• EXERCISE DETAILS: Wherever the string "value" turns up in the data, copy the whole line.

• RECORDS PROVIDED:
■ ■ ■
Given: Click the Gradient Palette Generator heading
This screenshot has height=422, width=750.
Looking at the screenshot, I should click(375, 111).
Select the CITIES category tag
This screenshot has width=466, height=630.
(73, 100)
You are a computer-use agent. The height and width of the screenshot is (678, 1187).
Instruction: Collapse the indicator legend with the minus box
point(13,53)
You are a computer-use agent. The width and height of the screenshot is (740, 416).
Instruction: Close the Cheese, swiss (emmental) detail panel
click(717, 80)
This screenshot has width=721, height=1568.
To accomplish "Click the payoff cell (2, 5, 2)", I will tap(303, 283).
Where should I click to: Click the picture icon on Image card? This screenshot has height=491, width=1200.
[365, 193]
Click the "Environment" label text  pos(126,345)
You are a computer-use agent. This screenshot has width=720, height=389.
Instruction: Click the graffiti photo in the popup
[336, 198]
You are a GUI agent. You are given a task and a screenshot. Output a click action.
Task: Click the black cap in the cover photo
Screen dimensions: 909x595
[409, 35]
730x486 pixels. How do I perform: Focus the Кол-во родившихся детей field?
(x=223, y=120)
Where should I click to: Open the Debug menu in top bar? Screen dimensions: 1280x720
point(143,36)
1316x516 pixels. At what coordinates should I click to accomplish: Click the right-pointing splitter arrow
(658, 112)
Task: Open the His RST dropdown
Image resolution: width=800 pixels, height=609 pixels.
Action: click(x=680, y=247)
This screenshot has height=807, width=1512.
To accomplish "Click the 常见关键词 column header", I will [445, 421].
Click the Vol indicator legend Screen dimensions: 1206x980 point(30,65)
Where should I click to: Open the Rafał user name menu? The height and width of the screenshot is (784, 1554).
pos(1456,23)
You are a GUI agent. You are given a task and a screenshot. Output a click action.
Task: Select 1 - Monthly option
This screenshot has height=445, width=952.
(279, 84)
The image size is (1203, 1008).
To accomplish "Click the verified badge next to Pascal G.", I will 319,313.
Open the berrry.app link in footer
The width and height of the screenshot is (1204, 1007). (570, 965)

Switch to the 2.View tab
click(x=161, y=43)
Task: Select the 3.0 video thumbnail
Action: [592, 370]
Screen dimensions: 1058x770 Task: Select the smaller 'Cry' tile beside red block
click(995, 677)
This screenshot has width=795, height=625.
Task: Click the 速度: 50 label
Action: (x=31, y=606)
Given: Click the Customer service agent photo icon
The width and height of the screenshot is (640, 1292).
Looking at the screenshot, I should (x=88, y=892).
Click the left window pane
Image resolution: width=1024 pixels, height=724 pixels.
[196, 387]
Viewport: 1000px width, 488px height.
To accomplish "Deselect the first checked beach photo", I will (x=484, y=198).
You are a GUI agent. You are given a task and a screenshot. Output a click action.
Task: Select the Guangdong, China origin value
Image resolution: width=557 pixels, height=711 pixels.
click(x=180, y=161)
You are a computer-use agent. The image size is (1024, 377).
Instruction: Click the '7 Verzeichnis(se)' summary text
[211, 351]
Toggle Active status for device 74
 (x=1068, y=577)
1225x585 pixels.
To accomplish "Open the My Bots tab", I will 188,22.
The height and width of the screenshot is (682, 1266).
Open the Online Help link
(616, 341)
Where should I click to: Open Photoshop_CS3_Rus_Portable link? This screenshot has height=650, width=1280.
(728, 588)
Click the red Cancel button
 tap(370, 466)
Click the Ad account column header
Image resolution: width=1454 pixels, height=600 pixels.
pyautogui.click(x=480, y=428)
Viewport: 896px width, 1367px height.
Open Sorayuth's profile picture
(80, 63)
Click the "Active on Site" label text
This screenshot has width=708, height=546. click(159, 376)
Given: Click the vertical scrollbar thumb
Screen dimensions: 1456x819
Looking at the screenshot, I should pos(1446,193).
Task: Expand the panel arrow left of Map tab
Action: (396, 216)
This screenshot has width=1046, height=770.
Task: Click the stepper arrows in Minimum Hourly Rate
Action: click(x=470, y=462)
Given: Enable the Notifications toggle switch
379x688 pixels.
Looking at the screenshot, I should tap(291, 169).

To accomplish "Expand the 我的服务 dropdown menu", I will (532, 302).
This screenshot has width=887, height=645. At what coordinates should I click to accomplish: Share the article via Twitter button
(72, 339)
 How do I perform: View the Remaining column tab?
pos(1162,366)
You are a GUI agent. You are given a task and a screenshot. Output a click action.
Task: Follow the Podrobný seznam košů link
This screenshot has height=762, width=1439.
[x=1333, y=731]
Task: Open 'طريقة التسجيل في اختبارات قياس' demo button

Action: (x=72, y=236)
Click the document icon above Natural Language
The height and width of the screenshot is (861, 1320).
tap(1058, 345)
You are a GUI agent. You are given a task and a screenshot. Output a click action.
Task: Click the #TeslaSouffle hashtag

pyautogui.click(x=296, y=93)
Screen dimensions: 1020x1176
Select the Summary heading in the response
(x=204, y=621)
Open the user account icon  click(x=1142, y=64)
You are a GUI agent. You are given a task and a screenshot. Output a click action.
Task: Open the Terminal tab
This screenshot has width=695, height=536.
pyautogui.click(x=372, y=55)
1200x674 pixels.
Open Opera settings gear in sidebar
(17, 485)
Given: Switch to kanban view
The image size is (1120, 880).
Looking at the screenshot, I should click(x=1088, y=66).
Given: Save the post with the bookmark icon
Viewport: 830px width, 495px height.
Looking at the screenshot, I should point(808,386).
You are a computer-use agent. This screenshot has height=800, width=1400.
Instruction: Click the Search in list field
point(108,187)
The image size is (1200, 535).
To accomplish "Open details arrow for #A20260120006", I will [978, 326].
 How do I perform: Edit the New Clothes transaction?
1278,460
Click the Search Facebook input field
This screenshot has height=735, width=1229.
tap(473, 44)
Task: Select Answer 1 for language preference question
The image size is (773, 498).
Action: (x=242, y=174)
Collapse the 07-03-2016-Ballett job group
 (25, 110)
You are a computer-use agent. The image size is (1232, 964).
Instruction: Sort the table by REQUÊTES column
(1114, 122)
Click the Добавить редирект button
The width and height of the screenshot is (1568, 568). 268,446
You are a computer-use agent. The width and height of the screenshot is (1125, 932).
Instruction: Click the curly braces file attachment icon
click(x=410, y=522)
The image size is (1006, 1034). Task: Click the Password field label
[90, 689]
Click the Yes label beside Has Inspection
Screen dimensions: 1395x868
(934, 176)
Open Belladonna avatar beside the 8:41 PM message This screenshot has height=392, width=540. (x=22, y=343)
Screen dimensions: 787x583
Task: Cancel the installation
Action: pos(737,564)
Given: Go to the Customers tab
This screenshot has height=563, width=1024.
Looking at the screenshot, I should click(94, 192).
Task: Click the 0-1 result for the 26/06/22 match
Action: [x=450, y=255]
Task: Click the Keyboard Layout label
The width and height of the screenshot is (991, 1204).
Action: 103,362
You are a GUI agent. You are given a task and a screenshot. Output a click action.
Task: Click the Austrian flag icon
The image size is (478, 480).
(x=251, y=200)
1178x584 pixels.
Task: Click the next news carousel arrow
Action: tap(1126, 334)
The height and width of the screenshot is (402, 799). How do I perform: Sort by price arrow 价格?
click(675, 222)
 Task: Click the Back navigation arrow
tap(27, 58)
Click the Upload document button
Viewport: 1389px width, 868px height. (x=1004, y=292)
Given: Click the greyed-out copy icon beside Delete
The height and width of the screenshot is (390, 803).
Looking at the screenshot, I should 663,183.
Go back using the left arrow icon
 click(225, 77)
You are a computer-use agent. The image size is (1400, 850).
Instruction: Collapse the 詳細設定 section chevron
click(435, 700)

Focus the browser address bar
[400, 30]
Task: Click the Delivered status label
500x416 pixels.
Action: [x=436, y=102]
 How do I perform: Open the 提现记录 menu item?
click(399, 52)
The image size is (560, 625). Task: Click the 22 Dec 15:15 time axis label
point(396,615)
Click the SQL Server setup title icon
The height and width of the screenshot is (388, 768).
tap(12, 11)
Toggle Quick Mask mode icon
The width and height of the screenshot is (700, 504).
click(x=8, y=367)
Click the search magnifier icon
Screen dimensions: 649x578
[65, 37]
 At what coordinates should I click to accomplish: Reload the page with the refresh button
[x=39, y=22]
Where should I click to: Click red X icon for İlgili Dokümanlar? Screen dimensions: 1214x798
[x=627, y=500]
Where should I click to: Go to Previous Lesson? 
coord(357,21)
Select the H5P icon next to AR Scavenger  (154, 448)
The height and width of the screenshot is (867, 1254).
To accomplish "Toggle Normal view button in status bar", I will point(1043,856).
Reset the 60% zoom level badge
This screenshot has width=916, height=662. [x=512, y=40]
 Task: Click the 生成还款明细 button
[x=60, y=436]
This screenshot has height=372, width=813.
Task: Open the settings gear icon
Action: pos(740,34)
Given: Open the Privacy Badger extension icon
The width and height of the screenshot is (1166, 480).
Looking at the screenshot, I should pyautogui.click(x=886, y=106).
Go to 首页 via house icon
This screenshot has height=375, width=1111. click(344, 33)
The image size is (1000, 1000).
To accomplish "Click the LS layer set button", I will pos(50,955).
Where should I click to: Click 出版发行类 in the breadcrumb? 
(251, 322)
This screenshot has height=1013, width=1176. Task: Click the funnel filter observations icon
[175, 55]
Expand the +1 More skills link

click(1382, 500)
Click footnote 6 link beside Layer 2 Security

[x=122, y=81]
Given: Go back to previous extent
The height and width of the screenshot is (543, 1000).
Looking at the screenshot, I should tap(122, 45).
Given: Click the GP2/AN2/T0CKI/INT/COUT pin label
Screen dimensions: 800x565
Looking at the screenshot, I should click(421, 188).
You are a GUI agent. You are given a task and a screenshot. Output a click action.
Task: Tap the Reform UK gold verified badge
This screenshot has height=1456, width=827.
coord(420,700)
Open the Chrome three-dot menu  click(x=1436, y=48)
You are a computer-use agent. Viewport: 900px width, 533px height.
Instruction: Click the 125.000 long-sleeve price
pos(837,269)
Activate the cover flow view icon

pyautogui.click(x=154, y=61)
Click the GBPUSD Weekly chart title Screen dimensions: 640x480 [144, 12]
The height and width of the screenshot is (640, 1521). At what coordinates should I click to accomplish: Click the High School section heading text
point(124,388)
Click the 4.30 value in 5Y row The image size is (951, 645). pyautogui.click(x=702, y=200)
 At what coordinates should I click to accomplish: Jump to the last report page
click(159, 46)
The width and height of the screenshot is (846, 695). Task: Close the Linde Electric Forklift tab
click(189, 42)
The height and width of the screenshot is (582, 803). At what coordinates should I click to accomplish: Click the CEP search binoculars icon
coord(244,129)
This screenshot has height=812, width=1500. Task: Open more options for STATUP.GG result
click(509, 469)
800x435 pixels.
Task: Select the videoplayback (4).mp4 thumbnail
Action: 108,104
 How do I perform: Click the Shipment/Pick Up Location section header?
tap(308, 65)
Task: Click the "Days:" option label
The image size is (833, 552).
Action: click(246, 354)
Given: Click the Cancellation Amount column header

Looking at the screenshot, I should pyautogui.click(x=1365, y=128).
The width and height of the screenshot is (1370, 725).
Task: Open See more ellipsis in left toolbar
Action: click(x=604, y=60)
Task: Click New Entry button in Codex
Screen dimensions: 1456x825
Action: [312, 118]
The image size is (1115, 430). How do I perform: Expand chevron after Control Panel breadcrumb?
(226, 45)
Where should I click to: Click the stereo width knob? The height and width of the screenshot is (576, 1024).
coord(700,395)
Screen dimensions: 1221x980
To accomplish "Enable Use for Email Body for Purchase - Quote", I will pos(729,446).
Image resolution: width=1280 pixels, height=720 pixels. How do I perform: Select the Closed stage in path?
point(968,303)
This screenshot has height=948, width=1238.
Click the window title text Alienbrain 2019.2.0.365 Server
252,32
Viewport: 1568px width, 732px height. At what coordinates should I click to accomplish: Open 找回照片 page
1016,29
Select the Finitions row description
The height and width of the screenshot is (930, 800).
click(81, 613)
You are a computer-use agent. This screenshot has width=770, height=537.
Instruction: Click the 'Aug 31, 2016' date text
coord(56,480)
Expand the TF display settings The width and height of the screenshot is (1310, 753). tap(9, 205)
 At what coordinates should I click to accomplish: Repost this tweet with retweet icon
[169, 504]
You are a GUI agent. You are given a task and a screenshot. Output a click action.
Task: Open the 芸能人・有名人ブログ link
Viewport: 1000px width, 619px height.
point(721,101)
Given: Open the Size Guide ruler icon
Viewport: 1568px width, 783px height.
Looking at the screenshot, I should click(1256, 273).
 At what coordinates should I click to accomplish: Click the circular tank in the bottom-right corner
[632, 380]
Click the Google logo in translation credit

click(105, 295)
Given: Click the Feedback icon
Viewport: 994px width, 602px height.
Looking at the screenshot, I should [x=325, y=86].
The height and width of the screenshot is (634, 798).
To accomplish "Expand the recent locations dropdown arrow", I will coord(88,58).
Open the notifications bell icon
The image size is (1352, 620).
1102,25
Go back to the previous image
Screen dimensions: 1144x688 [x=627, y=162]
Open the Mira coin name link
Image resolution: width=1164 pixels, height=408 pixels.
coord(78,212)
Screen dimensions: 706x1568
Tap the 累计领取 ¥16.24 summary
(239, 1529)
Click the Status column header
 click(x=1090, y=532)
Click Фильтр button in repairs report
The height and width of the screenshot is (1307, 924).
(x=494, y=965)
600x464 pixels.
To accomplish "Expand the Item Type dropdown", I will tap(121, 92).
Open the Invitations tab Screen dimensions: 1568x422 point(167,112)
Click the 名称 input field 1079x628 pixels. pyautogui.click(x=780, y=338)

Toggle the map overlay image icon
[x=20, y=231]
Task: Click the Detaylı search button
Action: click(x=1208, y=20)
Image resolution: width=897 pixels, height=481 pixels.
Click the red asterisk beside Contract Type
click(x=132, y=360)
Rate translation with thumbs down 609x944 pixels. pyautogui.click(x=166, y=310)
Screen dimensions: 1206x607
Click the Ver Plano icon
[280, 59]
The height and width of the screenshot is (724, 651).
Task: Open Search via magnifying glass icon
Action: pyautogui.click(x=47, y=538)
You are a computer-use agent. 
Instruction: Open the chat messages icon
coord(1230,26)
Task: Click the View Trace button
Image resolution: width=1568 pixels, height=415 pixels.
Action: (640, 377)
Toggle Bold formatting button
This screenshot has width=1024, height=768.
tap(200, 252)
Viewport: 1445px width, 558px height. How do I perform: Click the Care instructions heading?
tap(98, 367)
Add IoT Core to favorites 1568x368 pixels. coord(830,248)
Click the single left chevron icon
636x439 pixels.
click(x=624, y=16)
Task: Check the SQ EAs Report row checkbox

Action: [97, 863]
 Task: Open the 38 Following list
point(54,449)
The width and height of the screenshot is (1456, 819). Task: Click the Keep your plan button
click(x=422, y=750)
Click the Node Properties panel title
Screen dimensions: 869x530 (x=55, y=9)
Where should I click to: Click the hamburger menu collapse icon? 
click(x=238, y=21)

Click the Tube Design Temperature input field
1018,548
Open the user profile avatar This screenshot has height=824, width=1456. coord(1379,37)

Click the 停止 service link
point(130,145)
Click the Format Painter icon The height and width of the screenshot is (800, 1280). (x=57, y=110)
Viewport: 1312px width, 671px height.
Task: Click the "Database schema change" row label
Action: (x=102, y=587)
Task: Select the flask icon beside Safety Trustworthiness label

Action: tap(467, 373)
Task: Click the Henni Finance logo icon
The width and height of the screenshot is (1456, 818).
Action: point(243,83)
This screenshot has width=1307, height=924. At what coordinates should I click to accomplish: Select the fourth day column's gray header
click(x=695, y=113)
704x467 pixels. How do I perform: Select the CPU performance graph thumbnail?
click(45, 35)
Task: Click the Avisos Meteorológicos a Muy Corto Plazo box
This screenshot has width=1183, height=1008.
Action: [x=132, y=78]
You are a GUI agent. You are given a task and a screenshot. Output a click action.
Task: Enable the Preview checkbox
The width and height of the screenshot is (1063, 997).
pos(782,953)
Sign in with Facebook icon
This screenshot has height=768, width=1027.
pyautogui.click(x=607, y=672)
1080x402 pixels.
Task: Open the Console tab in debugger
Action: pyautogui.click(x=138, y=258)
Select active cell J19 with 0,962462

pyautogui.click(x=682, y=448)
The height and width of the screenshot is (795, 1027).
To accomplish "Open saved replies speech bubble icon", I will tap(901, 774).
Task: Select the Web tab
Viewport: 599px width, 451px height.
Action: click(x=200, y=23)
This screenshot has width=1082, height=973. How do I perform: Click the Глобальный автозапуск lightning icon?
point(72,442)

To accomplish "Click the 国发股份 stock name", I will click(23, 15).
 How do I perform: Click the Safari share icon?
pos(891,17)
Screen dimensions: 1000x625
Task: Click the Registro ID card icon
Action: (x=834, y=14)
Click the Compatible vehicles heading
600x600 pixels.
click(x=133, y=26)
■ ■ ■
• EXERCISE SOLUTION:
Task: Select the Guangdong, China origin value
Click the 4.30 value in 5Y row The image size is (951, 645). pyautogui.click(x=702, y=200)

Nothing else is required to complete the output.